— What to do —
#1 From the article on new media and people-powered uprisings, copy word for word the part that opens with the words containing "Hosni Mubarak ruled" and closes with "of Assad rule.".
#2 Name every ruler that the article on new media and people-powered uprisings identifies by name as having held power over a country.

New Media and the People-Powered Uprisings

Social media is a potent tool for change, one that upends the collective 
action dynamics that, until now, have constrained Arab citizens.

Zeynep Tufekci 08/30/2011

http://www.technologyreview.com/blog/guest/27122/?p1=A3


[Zeynep Tufekci is an assistant professor of sociology at the University of 
Maryland, Baltimore County. Her main research interests are the social 
impacts of technology, theorizing the web, gender, research methods, 
inequality, and social media. Her blog: technosociology.]


Hosni Mubarak ruled Egypt for 30 years while Muammar Gaddafi dominated 
Libya for nearly 42 years. Zine el-Abidine Ben Ali reigned Tunisia for 24 
years, and the ousted, but not-yet-out Yemen leader Ali Abdullah Saleh has 
been in power since 1978â36 years and counting. Bashar al-Assad has ruled 
Syria since 2000, when he took over from his father's 30 year reign, making 
it 41 years of Assad rule.

By all accounts, these regimes are/were deeply unpopular. While we have no 
reliable polls from when these autocrats were in power (because they did 
not allow them), a post-Mubarak poll, for example, finds, that 66 percent 
of Egyptians want him executed if convicted. When asked to describe his 
regime, the top choice of Egyptians is "Dictator" (48 percent) followed by 
"Corrupt" (46 percent). The real question, then, is not why Mubarak or the 
others faced a revolt; rather, how did these tyrants succeed in holding on 
to power for so long? How can one man or a very small group hold on to 
power over millions for decade after decade?

It's certainly not for lack of bravery on the part of the citizens. As we 
witnessed, many people are willing to take a stand for freedom and dignity 
at considerable risk. And, as John Pollock's article, Streetbook, 
discusses, there had been demonstrations and even large labor strikes in 
the region-the April 6th youth movement in Egypt derives its name from the 
strike it was founded to support, and the Gafsa labor unrest in Tunisia was 
sizeable, but it lacked the national vision later protests would have. What 
are the mechanisms which allow for decades of "durable authoritarianism"? 
How does the new media ecology alter this equation?

The short answer is that these regimes survive mainly by creating a 
"collective action" problem for their citizenry and by playing "whack-a-
protest" to prevent cascades of action. (The long answer also includes 
networks of patronage, international power relations, sometimes natural 
resource wealth, and often ethnic and religious divisions).

"Collective action problems" arise when a problem can be solved only 
through cooperation by many, but when there are strong disincentives for 
any one individual to participate, especially if victory is not guaranteed.

— Data rows —
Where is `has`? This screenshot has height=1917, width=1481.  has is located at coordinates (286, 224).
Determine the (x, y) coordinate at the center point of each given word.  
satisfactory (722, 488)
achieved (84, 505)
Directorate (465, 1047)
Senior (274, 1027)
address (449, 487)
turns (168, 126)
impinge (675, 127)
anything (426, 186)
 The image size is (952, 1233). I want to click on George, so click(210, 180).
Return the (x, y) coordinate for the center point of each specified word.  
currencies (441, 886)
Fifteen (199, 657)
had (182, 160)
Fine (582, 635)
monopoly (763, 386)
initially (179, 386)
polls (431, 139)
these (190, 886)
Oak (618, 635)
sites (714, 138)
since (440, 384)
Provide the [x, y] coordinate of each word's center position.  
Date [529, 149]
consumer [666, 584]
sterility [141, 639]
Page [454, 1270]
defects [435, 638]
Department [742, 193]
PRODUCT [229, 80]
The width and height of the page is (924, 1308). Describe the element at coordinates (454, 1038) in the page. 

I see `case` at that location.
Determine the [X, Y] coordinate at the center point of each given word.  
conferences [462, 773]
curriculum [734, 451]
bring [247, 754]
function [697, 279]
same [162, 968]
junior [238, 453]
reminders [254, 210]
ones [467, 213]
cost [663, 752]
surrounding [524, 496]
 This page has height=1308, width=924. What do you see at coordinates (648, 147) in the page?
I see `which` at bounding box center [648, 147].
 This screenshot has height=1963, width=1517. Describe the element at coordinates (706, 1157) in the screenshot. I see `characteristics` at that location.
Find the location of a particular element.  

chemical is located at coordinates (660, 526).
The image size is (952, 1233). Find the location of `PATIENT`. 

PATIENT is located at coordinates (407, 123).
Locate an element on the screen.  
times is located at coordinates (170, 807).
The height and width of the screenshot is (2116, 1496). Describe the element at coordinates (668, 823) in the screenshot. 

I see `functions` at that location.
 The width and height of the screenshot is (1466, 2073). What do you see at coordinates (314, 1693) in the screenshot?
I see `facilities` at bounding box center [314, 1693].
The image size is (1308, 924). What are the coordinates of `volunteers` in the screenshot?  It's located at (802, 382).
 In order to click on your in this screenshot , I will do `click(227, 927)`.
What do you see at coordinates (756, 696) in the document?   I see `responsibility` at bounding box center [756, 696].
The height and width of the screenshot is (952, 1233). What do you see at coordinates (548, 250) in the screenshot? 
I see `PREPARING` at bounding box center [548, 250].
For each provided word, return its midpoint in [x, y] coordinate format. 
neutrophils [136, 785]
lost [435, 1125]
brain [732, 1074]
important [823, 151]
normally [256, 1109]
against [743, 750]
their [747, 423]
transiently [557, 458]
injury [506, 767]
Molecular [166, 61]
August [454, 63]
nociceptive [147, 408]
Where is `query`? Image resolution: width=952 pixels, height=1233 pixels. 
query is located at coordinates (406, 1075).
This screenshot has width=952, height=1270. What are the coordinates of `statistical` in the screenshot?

— Replies —
#1
Hosni Mubarak ruled Egypt for 30 years while Muammar Gaddafi dominated 
Libya for nearly 42 years. Zine el-Abidine Ben Ali reigned Tunisia for 24 
years, and the ousted, but not-yet-out Yemen leader Ali Abdullah Saleh has 
been in power since 1978â36 years and counting. Bashar al-Assad has ruled 
Syria since 2000, when he took over from his father's 30 year reign, making 
it 41 years of Assad rule.

#2
Hosni Mubarak
Muammar Gaddafi
Zine el-Abidine Ben Ali
Ali Abdullah Saleh
Bashar al-Assad